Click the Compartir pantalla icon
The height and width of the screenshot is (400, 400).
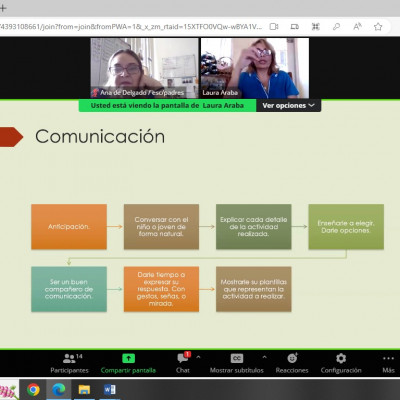coord(128,358)
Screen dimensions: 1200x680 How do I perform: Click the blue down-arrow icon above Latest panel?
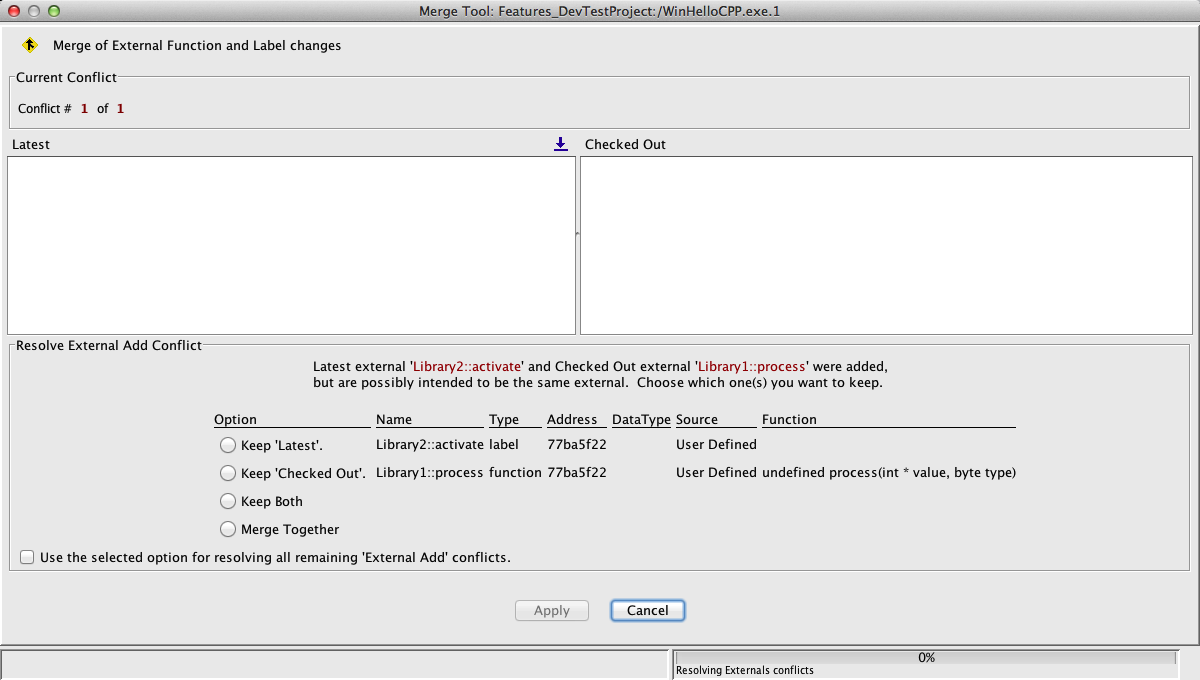561,144
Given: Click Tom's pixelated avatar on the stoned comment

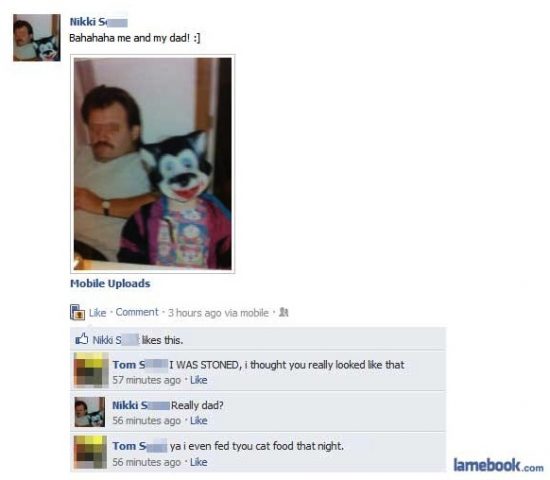Looking at the screenshot, I should 91,370.
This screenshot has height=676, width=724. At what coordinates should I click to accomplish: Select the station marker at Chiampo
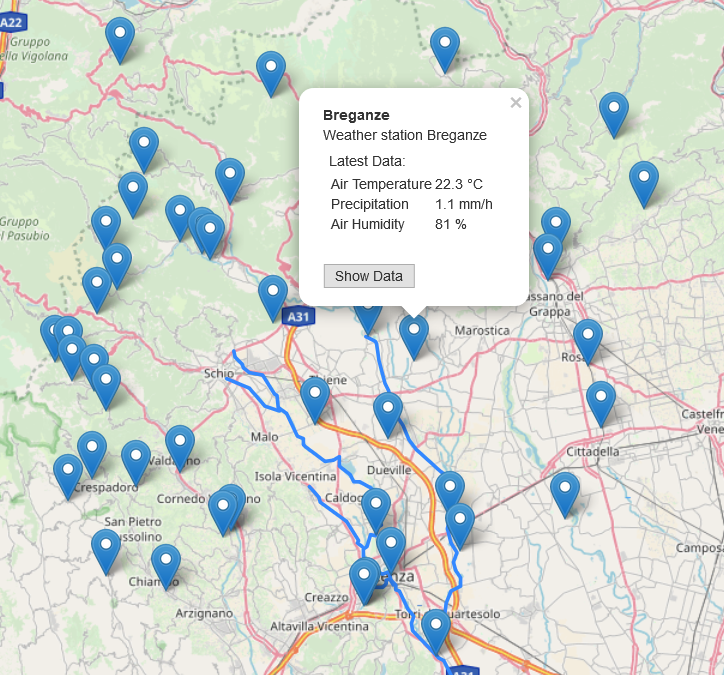[166, 563]
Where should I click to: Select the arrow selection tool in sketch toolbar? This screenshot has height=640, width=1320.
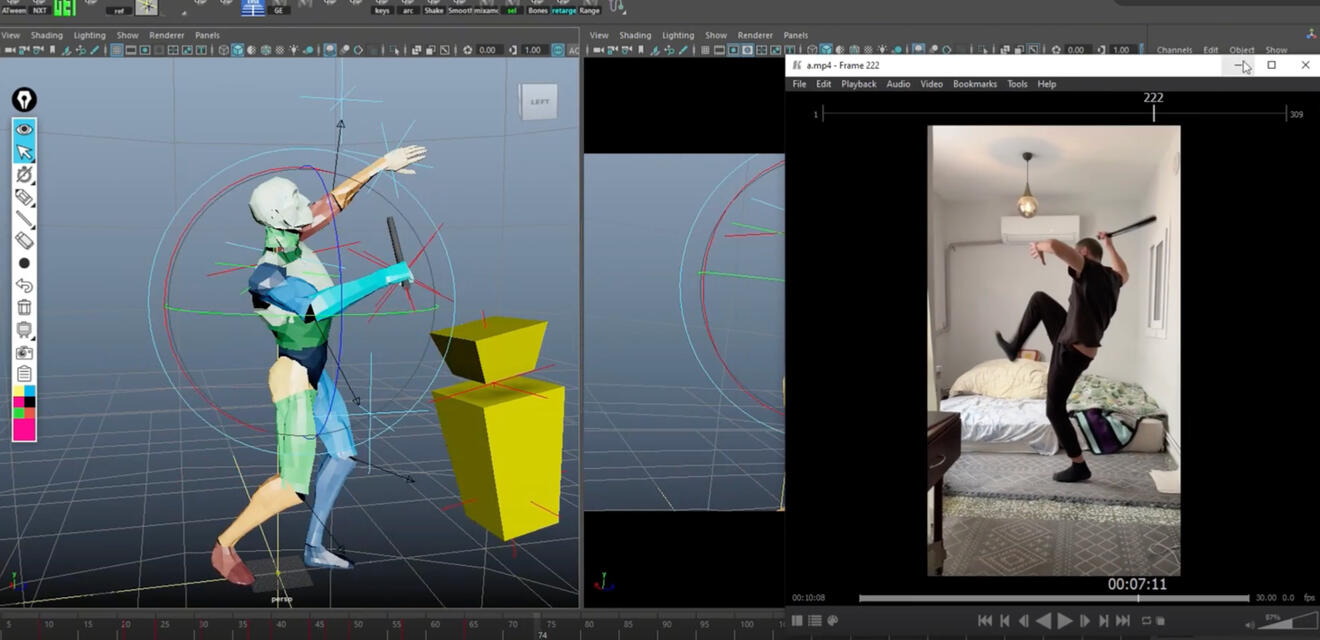point(24,152)
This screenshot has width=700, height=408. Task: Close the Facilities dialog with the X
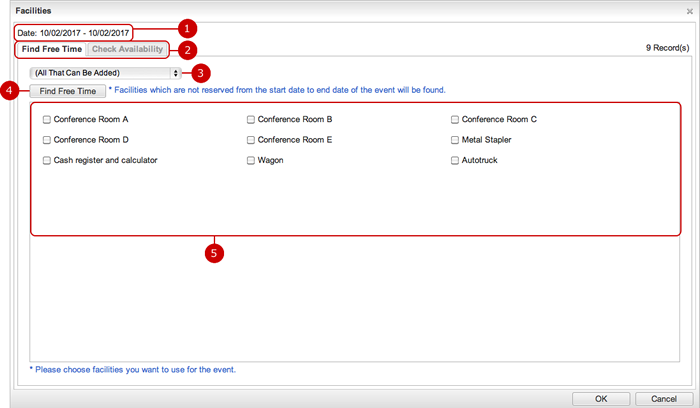click(x=689, y=9)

----------

▸ PROBLEM DETAILS:
Please write out the entire listing above exactly, but leave the pictures out.

▸ YOUR RESPONSE:
Click the Compartir pantalla icon
The height and width of the screenshot is (400, 400).
coord(128,358)
Screen dimensions: 1200x680 How do I perform: Click the blue down-arrow icon above Latest panel?
561,144
Given: Click Tom's pixelated avatar on the stoned comment

Looking at the screenshot, I should 91,370.
This screenshot has height=676, width=724. At what coordinates should I click to accomplish: Select the station marker at Chiampo
[166, 563]
Where should I click to: Select the arrow selection tool in sketch toolbar? This screenshot has height=640, width=1320.
point(24,152)
This screenshot has width=700, height=408. Task: Close the Facilities dialog with the X
click(x=689, y=9)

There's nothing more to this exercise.